Supplied material:
_ _ _ _ _

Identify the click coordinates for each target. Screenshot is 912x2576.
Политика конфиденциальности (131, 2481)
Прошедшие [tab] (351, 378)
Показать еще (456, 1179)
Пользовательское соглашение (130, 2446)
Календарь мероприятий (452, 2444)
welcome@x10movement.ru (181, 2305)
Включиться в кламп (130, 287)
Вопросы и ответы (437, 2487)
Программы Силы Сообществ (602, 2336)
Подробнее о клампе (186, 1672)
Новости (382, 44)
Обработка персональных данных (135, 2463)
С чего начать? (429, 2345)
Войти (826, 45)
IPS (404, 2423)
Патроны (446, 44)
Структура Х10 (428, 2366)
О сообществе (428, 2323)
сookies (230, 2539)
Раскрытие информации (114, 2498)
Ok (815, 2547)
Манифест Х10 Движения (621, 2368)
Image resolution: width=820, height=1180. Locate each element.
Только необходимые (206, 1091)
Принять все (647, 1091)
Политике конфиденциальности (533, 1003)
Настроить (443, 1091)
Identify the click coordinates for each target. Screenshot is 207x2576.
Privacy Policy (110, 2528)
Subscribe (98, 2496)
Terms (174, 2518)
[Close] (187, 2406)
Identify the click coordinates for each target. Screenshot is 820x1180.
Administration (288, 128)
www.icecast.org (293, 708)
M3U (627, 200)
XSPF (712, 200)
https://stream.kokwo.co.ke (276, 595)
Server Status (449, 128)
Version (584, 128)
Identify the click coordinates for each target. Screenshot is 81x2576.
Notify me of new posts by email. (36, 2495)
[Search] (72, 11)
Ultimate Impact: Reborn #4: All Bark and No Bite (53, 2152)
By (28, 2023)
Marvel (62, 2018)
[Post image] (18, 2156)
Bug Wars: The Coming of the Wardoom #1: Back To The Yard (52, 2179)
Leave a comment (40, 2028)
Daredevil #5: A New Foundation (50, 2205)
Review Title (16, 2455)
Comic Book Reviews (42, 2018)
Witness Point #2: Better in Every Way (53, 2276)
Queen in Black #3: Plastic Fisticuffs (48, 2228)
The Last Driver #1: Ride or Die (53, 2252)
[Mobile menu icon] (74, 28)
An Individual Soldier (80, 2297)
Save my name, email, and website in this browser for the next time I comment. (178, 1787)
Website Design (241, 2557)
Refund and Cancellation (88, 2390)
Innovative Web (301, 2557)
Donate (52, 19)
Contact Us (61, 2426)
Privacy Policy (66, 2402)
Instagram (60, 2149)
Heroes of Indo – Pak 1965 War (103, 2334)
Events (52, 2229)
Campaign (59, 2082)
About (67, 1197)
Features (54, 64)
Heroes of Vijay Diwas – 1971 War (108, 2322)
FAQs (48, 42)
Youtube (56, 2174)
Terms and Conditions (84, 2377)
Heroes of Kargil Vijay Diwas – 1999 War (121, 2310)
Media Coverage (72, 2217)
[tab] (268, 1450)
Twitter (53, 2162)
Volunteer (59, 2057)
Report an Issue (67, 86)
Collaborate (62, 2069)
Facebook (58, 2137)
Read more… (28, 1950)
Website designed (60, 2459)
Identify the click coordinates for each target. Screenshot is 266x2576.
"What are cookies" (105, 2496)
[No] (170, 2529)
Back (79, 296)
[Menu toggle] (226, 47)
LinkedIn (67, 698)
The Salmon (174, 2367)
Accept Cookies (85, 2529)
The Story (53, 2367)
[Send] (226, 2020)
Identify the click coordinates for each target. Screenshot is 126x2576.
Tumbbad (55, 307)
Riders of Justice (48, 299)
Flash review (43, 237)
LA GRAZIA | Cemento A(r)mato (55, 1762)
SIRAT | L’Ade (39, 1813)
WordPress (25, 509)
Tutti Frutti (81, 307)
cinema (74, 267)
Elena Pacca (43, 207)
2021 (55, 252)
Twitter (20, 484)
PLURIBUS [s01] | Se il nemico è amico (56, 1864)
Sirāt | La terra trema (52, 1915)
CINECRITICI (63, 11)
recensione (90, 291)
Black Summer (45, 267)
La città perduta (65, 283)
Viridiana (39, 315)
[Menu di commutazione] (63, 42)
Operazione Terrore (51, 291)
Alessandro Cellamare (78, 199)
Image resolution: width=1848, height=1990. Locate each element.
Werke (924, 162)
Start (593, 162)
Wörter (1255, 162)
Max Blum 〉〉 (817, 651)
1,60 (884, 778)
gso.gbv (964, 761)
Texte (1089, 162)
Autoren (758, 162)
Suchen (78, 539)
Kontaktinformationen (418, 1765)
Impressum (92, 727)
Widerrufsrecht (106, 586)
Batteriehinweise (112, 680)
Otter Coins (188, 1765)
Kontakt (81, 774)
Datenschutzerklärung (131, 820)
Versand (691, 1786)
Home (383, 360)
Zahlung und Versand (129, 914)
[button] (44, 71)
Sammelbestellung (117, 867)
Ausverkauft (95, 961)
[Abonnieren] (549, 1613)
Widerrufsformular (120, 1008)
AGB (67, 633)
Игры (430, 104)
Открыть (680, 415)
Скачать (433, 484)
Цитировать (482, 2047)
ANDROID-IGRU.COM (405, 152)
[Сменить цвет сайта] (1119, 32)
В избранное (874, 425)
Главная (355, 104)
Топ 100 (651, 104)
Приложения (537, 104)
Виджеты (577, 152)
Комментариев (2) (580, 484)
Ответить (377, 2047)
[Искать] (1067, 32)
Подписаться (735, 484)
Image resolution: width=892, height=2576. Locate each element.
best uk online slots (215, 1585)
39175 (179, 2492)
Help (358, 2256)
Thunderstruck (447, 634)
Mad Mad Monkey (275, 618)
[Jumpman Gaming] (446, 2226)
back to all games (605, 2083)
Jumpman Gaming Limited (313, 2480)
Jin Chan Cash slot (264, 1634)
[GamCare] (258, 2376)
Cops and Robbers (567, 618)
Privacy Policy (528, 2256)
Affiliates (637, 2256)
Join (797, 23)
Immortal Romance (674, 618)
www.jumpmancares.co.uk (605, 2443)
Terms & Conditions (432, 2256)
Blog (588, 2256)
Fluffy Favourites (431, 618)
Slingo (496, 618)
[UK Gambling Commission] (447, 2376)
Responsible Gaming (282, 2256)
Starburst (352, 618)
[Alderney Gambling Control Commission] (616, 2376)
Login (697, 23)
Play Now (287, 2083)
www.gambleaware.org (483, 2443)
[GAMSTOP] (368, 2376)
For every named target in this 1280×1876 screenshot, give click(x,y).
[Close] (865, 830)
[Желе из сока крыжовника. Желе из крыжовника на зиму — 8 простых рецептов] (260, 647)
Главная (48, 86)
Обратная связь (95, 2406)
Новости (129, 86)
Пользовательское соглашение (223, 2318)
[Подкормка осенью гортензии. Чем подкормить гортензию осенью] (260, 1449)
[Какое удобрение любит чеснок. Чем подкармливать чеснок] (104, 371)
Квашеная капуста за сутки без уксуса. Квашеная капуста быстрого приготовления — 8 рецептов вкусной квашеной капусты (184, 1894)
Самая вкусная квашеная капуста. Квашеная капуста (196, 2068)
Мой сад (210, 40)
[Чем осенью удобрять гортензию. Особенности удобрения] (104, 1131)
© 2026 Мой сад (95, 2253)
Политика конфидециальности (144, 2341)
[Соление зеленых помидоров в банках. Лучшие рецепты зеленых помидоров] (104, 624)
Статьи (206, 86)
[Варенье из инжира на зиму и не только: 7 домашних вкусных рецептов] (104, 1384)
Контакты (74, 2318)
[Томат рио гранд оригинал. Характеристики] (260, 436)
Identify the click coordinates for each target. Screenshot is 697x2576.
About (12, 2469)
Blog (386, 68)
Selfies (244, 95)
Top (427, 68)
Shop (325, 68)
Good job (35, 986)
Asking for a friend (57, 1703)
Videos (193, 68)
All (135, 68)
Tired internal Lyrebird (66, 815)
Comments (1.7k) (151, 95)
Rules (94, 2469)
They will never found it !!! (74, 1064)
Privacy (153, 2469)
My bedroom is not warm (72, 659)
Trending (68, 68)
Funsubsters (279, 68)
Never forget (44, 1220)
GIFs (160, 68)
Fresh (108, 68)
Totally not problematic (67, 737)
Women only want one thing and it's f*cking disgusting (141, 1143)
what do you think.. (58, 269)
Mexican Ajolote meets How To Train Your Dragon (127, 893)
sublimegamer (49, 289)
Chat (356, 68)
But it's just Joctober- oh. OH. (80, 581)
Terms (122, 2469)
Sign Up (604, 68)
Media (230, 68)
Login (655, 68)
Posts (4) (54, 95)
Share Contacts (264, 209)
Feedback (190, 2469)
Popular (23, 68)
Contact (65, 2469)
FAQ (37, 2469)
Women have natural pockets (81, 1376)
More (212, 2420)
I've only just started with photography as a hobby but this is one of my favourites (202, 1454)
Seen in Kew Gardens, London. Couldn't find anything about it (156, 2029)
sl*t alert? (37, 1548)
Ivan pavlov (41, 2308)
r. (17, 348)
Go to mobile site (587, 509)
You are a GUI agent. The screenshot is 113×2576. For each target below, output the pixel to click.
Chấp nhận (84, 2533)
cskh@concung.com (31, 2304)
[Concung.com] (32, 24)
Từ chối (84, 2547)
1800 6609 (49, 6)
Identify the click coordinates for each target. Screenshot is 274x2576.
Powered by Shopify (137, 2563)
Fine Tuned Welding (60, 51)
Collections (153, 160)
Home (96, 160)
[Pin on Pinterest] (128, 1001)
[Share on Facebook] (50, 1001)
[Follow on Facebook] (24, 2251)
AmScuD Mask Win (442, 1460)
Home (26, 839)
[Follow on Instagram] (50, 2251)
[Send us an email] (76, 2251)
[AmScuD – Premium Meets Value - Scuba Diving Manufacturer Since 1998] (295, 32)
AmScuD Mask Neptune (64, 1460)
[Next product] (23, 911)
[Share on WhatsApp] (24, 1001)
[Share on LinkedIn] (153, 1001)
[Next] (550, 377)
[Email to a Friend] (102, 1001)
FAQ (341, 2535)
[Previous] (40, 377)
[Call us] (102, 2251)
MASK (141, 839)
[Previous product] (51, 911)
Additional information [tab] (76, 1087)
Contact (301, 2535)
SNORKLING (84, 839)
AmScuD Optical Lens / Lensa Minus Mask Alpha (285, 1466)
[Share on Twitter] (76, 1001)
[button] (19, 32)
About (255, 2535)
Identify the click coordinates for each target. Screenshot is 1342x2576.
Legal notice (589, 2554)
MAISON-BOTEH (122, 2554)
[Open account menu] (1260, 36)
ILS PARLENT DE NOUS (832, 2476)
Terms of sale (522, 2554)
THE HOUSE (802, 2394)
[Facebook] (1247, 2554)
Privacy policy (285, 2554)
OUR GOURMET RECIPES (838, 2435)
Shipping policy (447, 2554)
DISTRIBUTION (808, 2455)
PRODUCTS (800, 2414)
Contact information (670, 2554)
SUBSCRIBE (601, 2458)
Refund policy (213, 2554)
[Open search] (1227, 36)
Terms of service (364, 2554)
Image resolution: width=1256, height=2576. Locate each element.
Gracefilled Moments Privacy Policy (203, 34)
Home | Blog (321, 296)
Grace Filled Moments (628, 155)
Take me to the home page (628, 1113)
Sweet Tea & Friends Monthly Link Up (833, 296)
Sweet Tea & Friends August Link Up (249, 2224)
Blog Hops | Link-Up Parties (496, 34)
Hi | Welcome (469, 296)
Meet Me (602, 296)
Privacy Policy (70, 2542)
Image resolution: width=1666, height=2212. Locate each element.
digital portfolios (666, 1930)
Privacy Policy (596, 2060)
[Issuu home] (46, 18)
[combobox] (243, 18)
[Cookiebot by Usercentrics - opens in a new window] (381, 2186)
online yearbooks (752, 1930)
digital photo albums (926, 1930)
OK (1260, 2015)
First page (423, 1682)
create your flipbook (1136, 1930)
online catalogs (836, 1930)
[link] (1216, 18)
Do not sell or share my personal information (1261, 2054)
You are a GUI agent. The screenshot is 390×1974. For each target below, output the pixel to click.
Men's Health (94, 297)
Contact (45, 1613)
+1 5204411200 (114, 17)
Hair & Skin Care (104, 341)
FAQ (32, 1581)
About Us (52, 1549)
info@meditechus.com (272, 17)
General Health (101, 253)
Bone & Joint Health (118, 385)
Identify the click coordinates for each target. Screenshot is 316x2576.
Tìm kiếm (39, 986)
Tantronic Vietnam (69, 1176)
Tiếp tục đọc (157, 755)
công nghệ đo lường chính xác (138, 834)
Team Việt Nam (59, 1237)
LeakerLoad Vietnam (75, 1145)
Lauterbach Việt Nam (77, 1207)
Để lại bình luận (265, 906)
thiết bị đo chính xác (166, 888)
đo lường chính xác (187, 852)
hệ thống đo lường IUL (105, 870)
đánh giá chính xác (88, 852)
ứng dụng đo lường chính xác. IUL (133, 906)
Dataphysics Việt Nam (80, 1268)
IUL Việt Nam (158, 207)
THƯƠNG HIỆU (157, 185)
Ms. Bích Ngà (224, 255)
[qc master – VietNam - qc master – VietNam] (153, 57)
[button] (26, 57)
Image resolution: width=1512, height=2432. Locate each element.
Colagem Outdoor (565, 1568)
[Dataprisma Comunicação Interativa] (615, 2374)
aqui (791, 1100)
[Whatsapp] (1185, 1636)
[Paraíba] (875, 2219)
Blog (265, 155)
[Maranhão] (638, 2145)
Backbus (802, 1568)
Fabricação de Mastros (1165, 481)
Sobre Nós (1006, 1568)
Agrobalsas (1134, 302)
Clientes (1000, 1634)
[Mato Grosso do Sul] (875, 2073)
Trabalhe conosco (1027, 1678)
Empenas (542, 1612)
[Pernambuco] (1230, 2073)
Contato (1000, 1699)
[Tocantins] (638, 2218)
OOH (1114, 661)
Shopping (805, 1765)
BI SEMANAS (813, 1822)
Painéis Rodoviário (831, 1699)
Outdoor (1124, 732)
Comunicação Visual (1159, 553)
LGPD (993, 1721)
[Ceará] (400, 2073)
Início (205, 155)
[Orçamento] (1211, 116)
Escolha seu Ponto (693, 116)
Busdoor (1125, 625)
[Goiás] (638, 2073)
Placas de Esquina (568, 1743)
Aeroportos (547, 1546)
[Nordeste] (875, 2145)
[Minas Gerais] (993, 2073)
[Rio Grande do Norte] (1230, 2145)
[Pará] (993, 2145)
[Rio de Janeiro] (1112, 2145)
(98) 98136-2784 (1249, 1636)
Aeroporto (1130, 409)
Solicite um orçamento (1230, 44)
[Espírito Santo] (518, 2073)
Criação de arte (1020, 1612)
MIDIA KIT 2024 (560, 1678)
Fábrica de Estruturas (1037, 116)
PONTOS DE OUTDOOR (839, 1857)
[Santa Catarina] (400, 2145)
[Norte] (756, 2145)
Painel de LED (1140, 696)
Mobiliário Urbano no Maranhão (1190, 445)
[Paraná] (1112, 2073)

_ _ _ _ _

What to work on:
Exact duplication is required for the lines above, from the line that contains "Twitter (53, 2162)" to the line that contains "Start (593, 162)", inclusive; omit all others.

Exercise answer:
Twitter (53, 2162)
Volunteer (59, 2057)
Report an Issue (67, 86)
Collaborate (62, 2069)
Facebook (58, 2137)
Read more… (28, 1950)
Website designed (60, 2459)
Identify the click coordinates for each target. Screenshot is 266x2576.
"What are cookies" (105, 2496)
[No] (170, 2529)
Back (79, 296)
[Menu toggle] (226, 47)
LinkedIn (67, 698)
The Salmon (174, 2367)
Accept Cookies (85, 2529)
The Story (53, 2367)
[Send] (226, 2020)
Identify the click coordinates for each target. Screenshot is 126x2576.
Tumbbad (55, 307)
Riders of Justice (48, 299)
Flash review (43, 237)
LA GRAZIA | Cemento A(r)mato (55, 1762)
SIRAT | L’Ade (39, 1813)
WordPress (25, 509)
Tutti Frutti (81, 307)
cinema (74, 267)
Elena Pacca (43, 207)
2021 (55, 252)
Twitter (20, 484)
PLURIBUS [s01] | Se il nemico è amico (56, 1864)
Sirāt | La terra trema (52, 1915)
CINECRITICI (63, 11)
recensione (90, 291)
Black Summer (45, 267)
La città perduta (65, 283)
Viridiana (39, 315)
[Menu di commutazione] (63, 42)
Operazione Terrore (51, 291)
Alessandro Cellamare (78, 199)
Image resolution: width=1848, height=1990. Locate each element.
Werke (924, 162)
Start (593, 162)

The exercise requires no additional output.